By Win Thin
With the Chinese New Year holiday period approaching, it becomes a bit harder to discern PBOC’s policy intentions. It typically adds liquidity aggressively ahead of the holidays, but this year it comes at a time when the central bank is embarking on what we see as a protracted easing cycle. PBOC suspended its bill sales ahead of the New Year in order to keep cash in the system, and so money market rates have fallen significantly. Suffice to say, whatever noise is seen in the money markets ahead of the holiday week of January 23, the PBOC will continue easing this year via a combination of reserve requirement and policy rate cuts.
This last PBOC tightening cycle started in January 2010 with a 50 bp hike in reserve requirements that was followed by the first 25 bp hike in policy rates October 2010. All told, reserve requirements were hiked 600 bp to 21.5% while policy rates were hiked 125 bp (1-year lending rate went from 5.31% to 6.56%. PBOC started this current easing cycle with a 50 bp cut in reserve requirements in December, and will surely follow this up with more cuts.

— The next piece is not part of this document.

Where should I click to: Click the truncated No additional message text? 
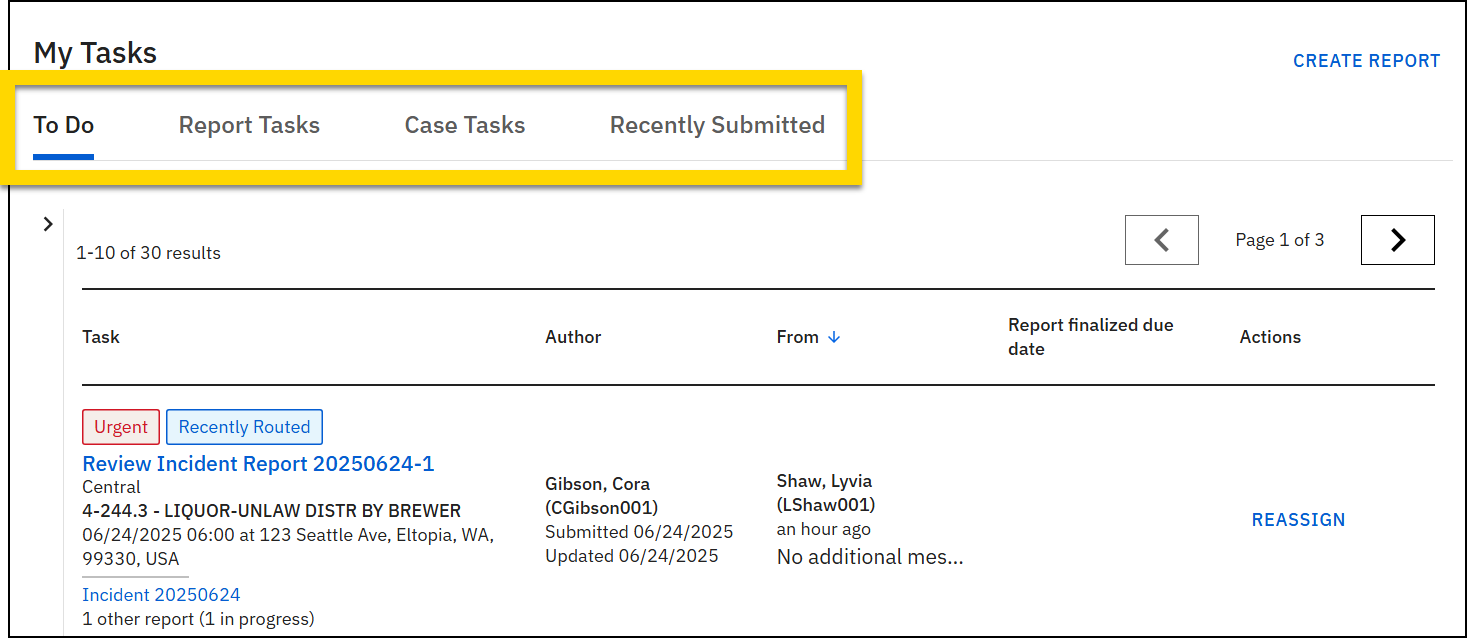tap(870, 557)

Whether it’s before or after the New Year holiday is pure guesswork. Money and loan growth have slowed recently, but we expect it to be reversed in the coming months.

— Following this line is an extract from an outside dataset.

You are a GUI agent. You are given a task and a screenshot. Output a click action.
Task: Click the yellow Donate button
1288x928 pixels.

Indeed, one of the key factors to monitor in China next year will be bank lending, as a proxy for the overall policy stance. The official policy stance is of “fine-tuning”, de-emphasizing inflation, but we think this categorization is an understatement and policy-makers will err on the side of more easing. For example, of China’s four big banks, only the Agricultural Bank of China reached its target lending (CNY 600 bln) last year. Lending came below target for the other three, ICBC (CNY 818 bln actual vs. CNY 820 bln target), China Construction Bank (CNY 727 bln vs. CNY 750 bln target), and Bank of China (CNY507 bln vs. CNY600 bln target). While an undershoot of lending quotas is unlikely in 2012, the big four banks will not be “partying like its 2008.”

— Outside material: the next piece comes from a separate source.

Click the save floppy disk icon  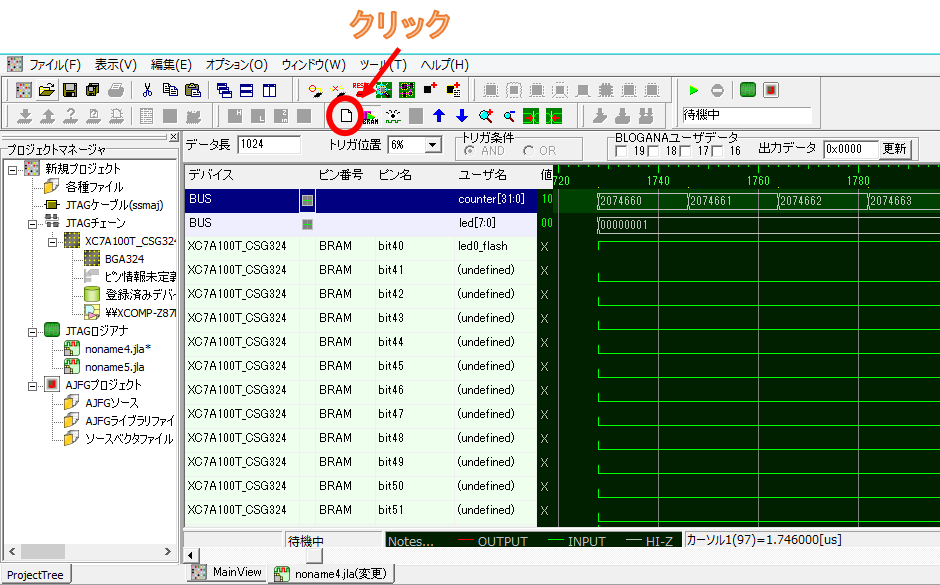click(70, 90)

CPI inflation has eased to 4.2% y/y in November from the peak 6.5% y/y in July 2011. December data is scheduled for January 12, with consensus at 4.0% y/y. PPI will be reported then too and is expected to fall to 1.6% y/y from 2.7% y/y in November, and this sets the stage for continued PBOC easing. PMI readings, both official and third party, are hovering near the 50 boom-bust level, suggesting a tepid manufacturing performance in the coming months. Fiscal stimulus will likely pick up this year, though China starts from a weaker fiscal position now (2011 deficit is estimated at almost -2% of GDP) than it did in 2007 (when it ran a 1% of GDP surplus). According to a report by the Shanghai Securities News service, China’s 2012 fiscal revenue is expected to rise about 12% compared with 2011 to CNY11.6 trln and fiscal spending may increase about 14.3% to CNY12.4 trln.
Source: Bloomberg
Overall, our base case remains for a soft landing, though given the nature of Chinese economic data, this is a loaded concept. IMF sees China growing 9% in 2012 vs. 9.5% in 2011. Looking ahead, Q4 11 GDP growth is seen slowing to 8.6% y/y from 9.1% y/y when it is reported January 17. We think that policy-makers will be able to maintain a growth rate this year that will satisfy markets and support a manageable slowdown in the Asian region. However, it won’t be easy since China, like the rest of the world, is simply in a much weaker state compared to the start of this multi-year crisis and will not be able to reproduce that magnitude of stimulus again.
Source: Bloomberg
After sideways trading in CNY for most of Q4, PBOC really turned it on in late December and let USD/CNY fall pretty sharply. CNY ended up 1.4% vs. USD in Q4 11, the largest gain since Q2 08. For all of 2011, CNY gained 4.7% vs. USD. 12-month CNY NDFs are pricing in -0.6% depreciation, and while there is a risk that appreciation will slow in 2012 from the 2011 pace, we do not see outright depreciation. A new variable the PBOC will have to contend with is the backflow of offshore yuan in Hong Kong into mainland equity markets via the RQFII program. The quota for the first program was set at CNY10.7 bln ($1.7 bln) and some reports suggest a second quota worth CNY8.2 bln ($1.3 bln) has already been approved. Regulations and limits will likely be adjusted as needed until the authorities find the right mix and magnitude of capital flows, but at the margin, this could be another positive factor supporting the battered mainland equity markets, along with PBOC easing. China equities were amongst the worst performers in EM last year.